OCD Treatment Consideration

  • First: establish rapport and consider the patient’s preference into the treatment plan
  • Second: Can have a monotherapy or pharmacologic, non-pharmacologic, or both.
    • Pharmacologic would look into SSRIs or clomipramine
      • SSRIs and clomipramine have similar efficacy, but SSRIs are preferred as first trial due to more favorable side effect proviles
      • The preferred SSRI is fluvoxamine (Luvox).
      • The dose must be titrated very slowly (10-12 weeks), and the effective maintenance dose can be much higher than the maximum dose listed on the package insert.
      • Slower titration, longer time, higher dose than MDD.”
      • Pharmacologic is a good option for those that are not interested in CBT, or prefer medication over CBT, we had success on SSRI or clomipramine before.
      • Adequate duration of at least 1-2 years.
    • Psychologic would be cognitive behavioral therapy.
      • CBT is unique because it incorporates exposure and response, which helps desensitize patients. This is the only true cure for anxiety (exposure), but this must be done carefully.
        • This is a first-line treatment for mild to moderate OCD.
        • It is important to note that CBT has side effects as well, and patients should have emotions under control before attempting this. This is why sometimes it’s easier to start with pharmacologic therapy.
  • **BZDs are generally not in the treatment plan**
  • For severe OCD: Consider a combination of pharmacologic and psychotherapy.

PTSD Overview

Females are twice as likely to get PTSD. All of the people experience traumatic events, and only about 10% will go on to develop PTSD. There are multiple reasons for this. It is pretty complex.

Remember that patients with PTSD rarely only have PTSD. Usually, they have other comorbidities as well. Substance abuse is a common theme. Traumatic brain injury (TBI) is a risk factor as well. When people have TBI, it negatively impacts their ability to respond to psychotropic drugs.

PTSD Treatment

SSRI SSRI SSRI!

SSRIs are our main go-to. They help with intrusive thoughts and nightmares. They do not help with avoidance symptoms. Titration is very important! Start low and go slow. They patients, as mentioned before, usually end up with higher dose than MDD and longer duration.
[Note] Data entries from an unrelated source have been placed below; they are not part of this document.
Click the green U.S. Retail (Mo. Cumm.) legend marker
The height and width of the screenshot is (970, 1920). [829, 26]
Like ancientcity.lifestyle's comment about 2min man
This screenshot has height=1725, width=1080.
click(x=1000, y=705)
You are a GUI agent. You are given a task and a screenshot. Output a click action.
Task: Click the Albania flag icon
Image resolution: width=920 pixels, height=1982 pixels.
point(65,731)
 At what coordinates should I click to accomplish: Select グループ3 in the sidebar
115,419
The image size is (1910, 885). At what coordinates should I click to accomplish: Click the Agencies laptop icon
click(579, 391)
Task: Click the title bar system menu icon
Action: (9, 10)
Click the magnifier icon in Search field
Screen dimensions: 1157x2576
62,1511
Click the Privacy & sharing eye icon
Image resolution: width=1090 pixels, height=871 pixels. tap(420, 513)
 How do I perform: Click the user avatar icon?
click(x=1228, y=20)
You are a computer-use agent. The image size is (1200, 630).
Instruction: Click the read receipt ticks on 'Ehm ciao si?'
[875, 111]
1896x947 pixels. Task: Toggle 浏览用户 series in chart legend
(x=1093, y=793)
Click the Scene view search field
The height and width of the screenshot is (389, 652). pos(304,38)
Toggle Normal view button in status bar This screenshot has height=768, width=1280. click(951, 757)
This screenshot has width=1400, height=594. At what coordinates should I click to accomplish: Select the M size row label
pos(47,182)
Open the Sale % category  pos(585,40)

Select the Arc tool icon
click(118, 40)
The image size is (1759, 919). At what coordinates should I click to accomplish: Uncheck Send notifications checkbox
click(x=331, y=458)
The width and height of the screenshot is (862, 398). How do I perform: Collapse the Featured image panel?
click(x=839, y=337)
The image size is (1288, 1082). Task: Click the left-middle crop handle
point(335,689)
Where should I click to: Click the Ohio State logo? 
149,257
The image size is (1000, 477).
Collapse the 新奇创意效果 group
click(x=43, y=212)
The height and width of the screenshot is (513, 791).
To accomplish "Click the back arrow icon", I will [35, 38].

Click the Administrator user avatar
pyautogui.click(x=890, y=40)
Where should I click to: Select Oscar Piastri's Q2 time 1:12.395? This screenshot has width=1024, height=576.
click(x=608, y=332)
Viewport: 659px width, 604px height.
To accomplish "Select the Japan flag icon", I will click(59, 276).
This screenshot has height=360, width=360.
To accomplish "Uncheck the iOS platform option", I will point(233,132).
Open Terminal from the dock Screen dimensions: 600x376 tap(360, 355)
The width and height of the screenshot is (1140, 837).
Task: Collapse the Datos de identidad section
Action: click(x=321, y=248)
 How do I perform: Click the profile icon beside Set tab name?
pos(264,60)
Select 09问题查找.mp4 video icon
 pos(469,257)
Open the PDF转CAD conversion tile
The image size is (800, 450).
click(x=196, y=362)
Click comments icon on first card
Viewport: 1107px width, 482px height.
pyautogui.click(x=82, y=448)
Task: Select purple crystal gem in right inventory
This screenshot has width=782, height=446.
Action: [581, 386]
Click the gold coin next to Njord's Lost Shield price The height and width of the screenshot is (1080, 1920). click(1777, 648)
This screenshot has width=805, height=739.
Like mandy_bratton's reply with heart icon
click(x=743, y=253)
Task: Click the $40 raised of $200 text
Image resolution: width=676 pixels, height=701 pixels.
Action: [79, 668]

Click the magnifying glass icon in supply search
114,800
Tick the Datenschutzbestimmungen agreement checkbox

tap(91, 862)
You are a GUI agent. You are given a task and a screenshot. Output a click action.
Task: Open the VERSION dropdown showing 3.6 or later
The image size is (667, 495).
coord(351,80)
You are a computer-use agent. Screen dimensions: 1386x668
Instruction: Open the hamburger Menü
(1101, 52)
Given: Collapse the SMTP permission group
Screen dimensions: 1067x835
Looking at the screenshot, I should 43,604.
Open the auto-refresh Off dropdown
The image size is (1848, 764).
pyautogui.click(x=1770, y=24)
Patients should try the medications for 6-8 weeks before test failure.

Prazosin may be considered as an adjunct. It probably helps but meh. The data is mixed. It’s typically used for blunting adrenaline hyperactivity, especially in those with sleep disturbance. Consider this medication when the patient is hypervigilance during the day.

  • The starting dose is 1mg at bedtime
  • Titrate by 1mg every 2-3 days, then 2-5mg per week based on ADRs and patient response. Max of 16mg per bedtime.
  • This medication is indicated for hypertension as well, but because it is lipid soluble, it can get through the BBB to blunt the effect of NE.
  • Side effects include dizziness, drowsiness, HA, and orthostatic hypotension.

Another note on TBI. It is complicated because of negative responses to medication, and sometimes the patients don’t know they have TBI. We should aggressively treat comorbidities when patients have TBI. Usually, patients are treated with second-generation antipsychotics, TMS, and psychotherapies.

BZDs should be avoided because they are less effective. BZDs can make PTSD patients more impulsive, leading to more drug abuse and more suicide. Sometimes, in an unavoidable situation, they are used for comorbidities.

TCAs are another one that should be avoided because of their narrow therapeutic index. It is very easy to overdose. Combined with the increased risk of suicide, this class should be avoided altogether.